__Что сделать__
**a.** Перепишите слово в слово отрывок из текста о суде над защитниками животных. Начните с места, где стоят слова «Терри Хелсби и», и остановитесь после слов «за права животных.».
**b.** Напишите продолжение текста о суде над защитниками животных, начав сразу после его последнего предложения.

+++ Исходный текст +++

Джону Марнеллу, Максу Уотсону и Клэр Раш вменяли в вину преступный сговор с целью порчи имущества в Большом Манчестере после их ареста за битье магазинных окон.
Терри Хелсби и Джона Хьюза судили за преступный сговор с целью причинения вреда чужой собственности в Мерсисайде в ночь их ареста. Джона Хьюза дополнительно обвиняли в преступном сговоре с двумя неизвестными с целью повреждения магазина Эндрюса посредством угнанного автомобиля.
Джону Моргану инкриминировали хранение ароматических палочек, нескольких полиэтиленовых пакетов, рогатки, а также шариков и шарикоподшипников с целью причинения ущерба. Дело против Моргана было возбуждено из-за того, что кое-кто в ФОЖ использовал ароматические палочки и рогатки, а также потому, что он был связан с другими активистами за права животных.
Здесь было о чем подумать и что преодолеть, но беспокоиться не стоило. Обвинители бесконечно обещали новые доказательства, нечто нерушимое, что точно позволило бы упечь нас в тюрьму на долгие годы, но доказательства все не появлялись. Суммарный вес всех перечисленных правонарушений был довольно невелик. Концепция глобального заговора и обвинения в подстрекательстве предназначались для того, чтобы создать впечатление чего-то куда более важного и заслуживающего суровых наказаний, чем можно ожидать за несколько выкраденных из зоопарка животных или за битье окон. Сведя же все проступки в одно дело, Королевская прокурорская служба нанесла активистам коварный удар.
Полиция составила всеобъемлющую таблицу посещений дома номер 201, наглядно демонстрируя присяжным, когда каждый из них заходил или звонил, сколько пребывал в здании и кто кого сопровождал при этих визитах на протяжении восьми месяцев наблюдения за домом. Это представляло собой впечатляющее зрелище -- огромный проект, который явно потребовал невероятного труда, не говоря уже об объемах исписанной бумаги. Сама по себе таблица не доказывала ничего, но, по утверждению обвинителей, вкупе с записями разговоров, сделанными в самой квартире, они образовывали безупречную основу для судебного дела. "По утверждению обвинителей" -- в том-то и была загвоздка!

+++ Данные +++

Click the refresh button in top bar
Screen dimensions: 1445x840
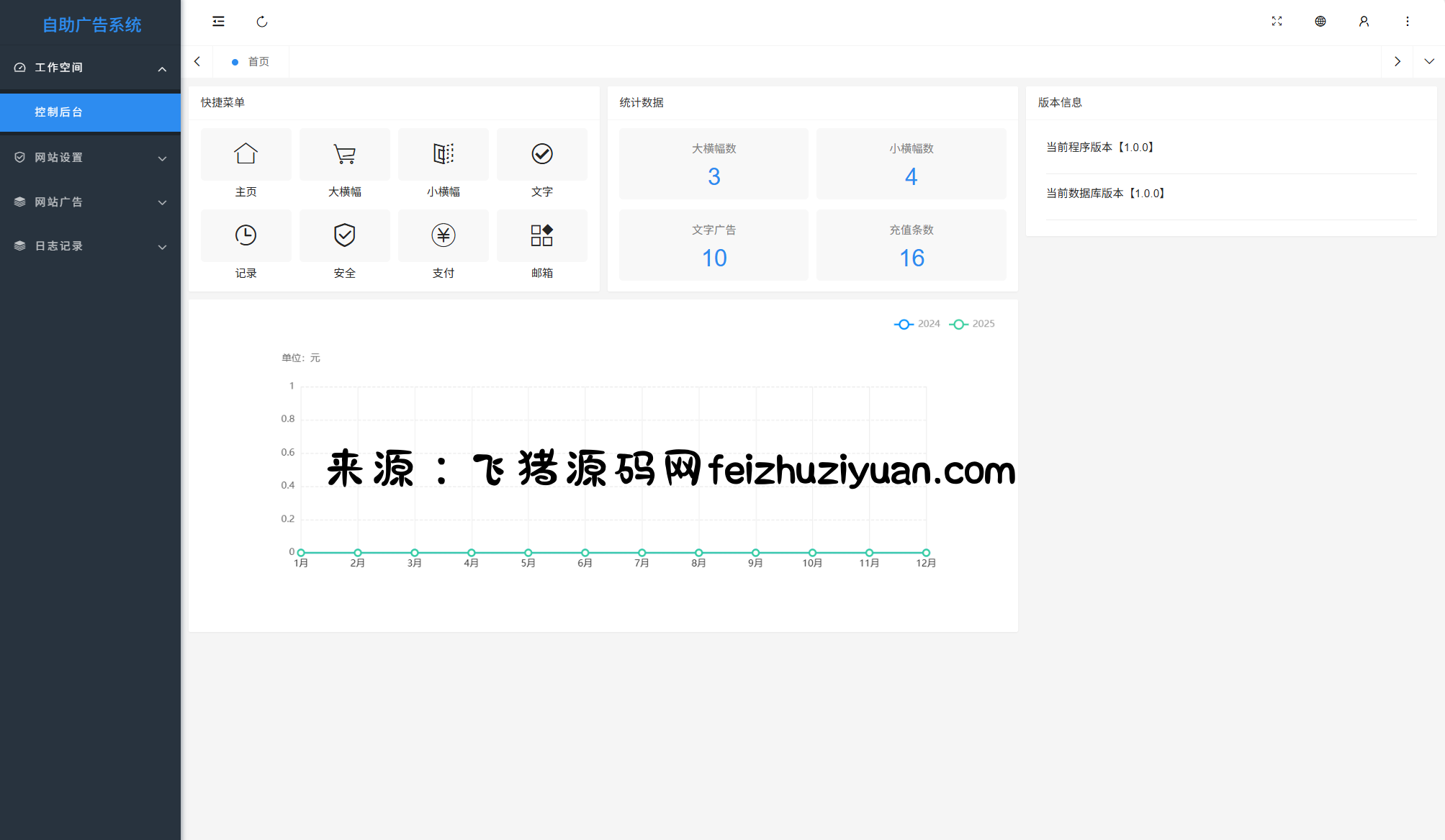(262, 22)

+++

__Ответы к заданиям__
**a.**
Терри Хелсби и Джона Хьюза судили за преступный сговор с целью причинения вреда чужой собственности в Мерсисайде в ночь их ареста. Джона Хьюза дополнительно обвиняли в преступном сговоре с двумя неизвестными с целью повреждения магазина Эндрюса посредством угнанного автомобиля.
Джону Моргану инкриминировали хранение ароматических палочек, нескольких полиэтиленовых пакетов, рогатки, а также шариков и шарикоподшипников с целью причинения ущерба. Дело против Моргана было возбуждено из-за того, что кое-кто в ФОЖ использовал ароматические палочки и рогатки, а также потому, что он был связан с другими активистами за права животных.

**b.**
И вновь полиция очень не хотела признавать использование электронного оборудования при слежке, но без него им не удалось бы доказать существование Большого манчестерского заговора, и месяцы слежки оказались бы потраченными впустую. По причинам, больше понятным им самим, детективы уничтожили записи, которые сделали за эти месяцы прослушивания квартиры в доме 201 из-за -- по словам детективов -- их плохого качества. Вместо этого они решили использовать рукописные стенограммы разговоров, которые они (опять же, по их собственным словам) подслушали. Эти конспекты, заявляли обвинители, служили более точными доказательствами, нежели низкокачественные аудиозаписи, и именно ими прокуратура собиралась оперировать в ходе процесса. Мы считали, что это немного дико. Информация, полученная, с помощью "жучков", бесспорно могла быть ценной, но полагаться на слух -- не слишком хорошая идея, если планируешь отдать кого-то под суд. Однако обвинители невозмутимо готовились к победе.
Непросто поверить в тот факт, что дефект подслушивающих устройств представлял собой реальную проблему, учитывая, что у полиции было много месяцев на то, чтобы заменить эти устройства на более качественные. Куда вероятнее, на пленках не было ничего в подтверждение обвинений. Возможно, проблема заключалась в том, что мы проведали про слежку еще на раннем этапе операции, которую осуществляли люди из здания напротив, а также узнали от соседа, что полиция наводила о нас справки. Когда стенограммы были обнародованы, многое указывало на то, что мы осведомлены о полицейской слежке. Вот почему некоторые посетители и жильцы дома номер 201 так любили открыто дразнить полицейских вербально и периодически лупить по стенам.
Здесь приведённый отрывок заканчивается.